Beitrag von Nina » 28. Nov 2019, 17:07

Bei der Winterlammung kollidieren ökonomische Interessen und Tierschutz, wenn die Tiere im Freien gehalten werden.
Bei Winterlammung im Freien treten bei jungen Lämmern Todesraten von 30% bis 50% auf, die leider von vielen Schafhaltern toleriert werden (v.a. von Berufsschäfern). [...] Die Schafhalter legen aber vielfach immer noch die Lammzeit in den Winter.
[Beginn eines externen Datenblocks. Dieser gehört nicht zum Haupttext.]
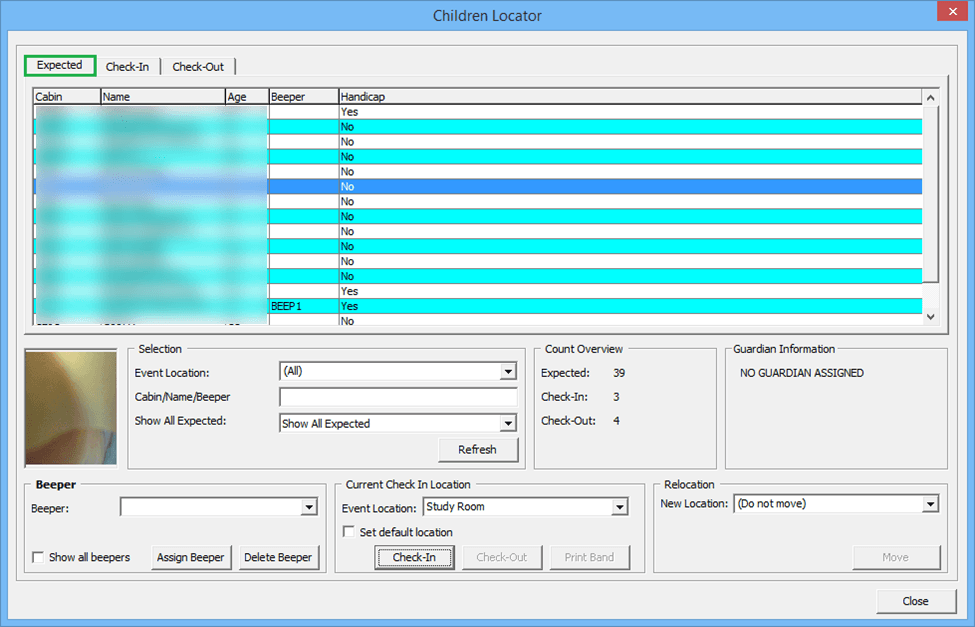
Task: Open the Beeper selection dropdown
Action: click(307, 507)
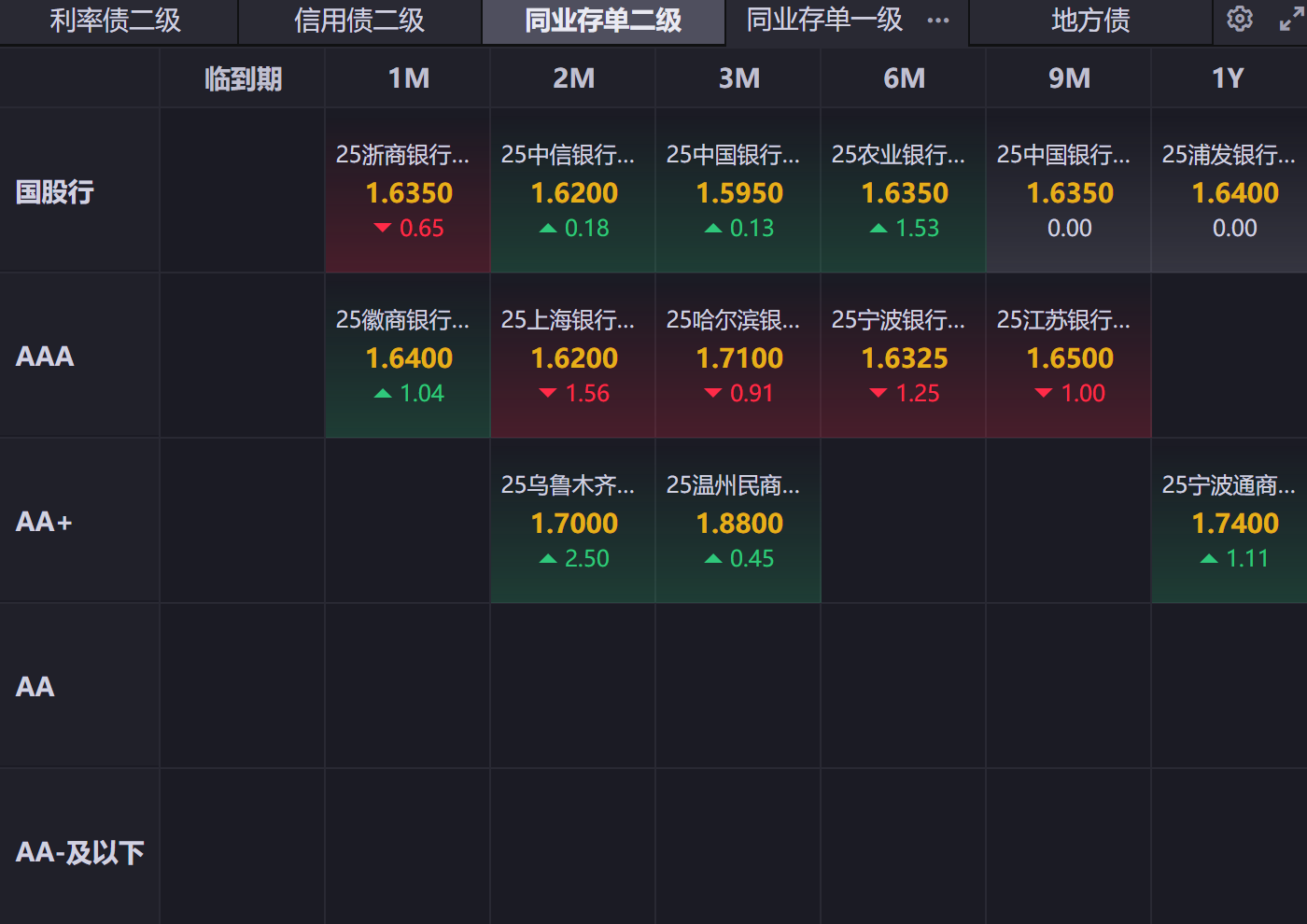This screenshot has height=924, width=1307.
Task: Open the 25宁波通商 1Y quote cell
Action: pos(1230,522)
Die Tierhalter profitieren dann von den höheren Preisen für Lammfleisch im Frühjahr. Daher sieht man im Winter immer wieder, dass nur wenige Wochen alte Lämmer und sogar neugeborene Lämmer (u. a. kenntlich an der roten Nabelschnur) bei eisigen Minusgraden und Schnee in den Herden im Freien gehalten werden. Dies ist eklatant tierschutzwidrig. Neugeborene Lämmer, die sich bei Frost im Freien befinden, leiden erheblich. Ihnen droht in vielen Fällen der Kältetod.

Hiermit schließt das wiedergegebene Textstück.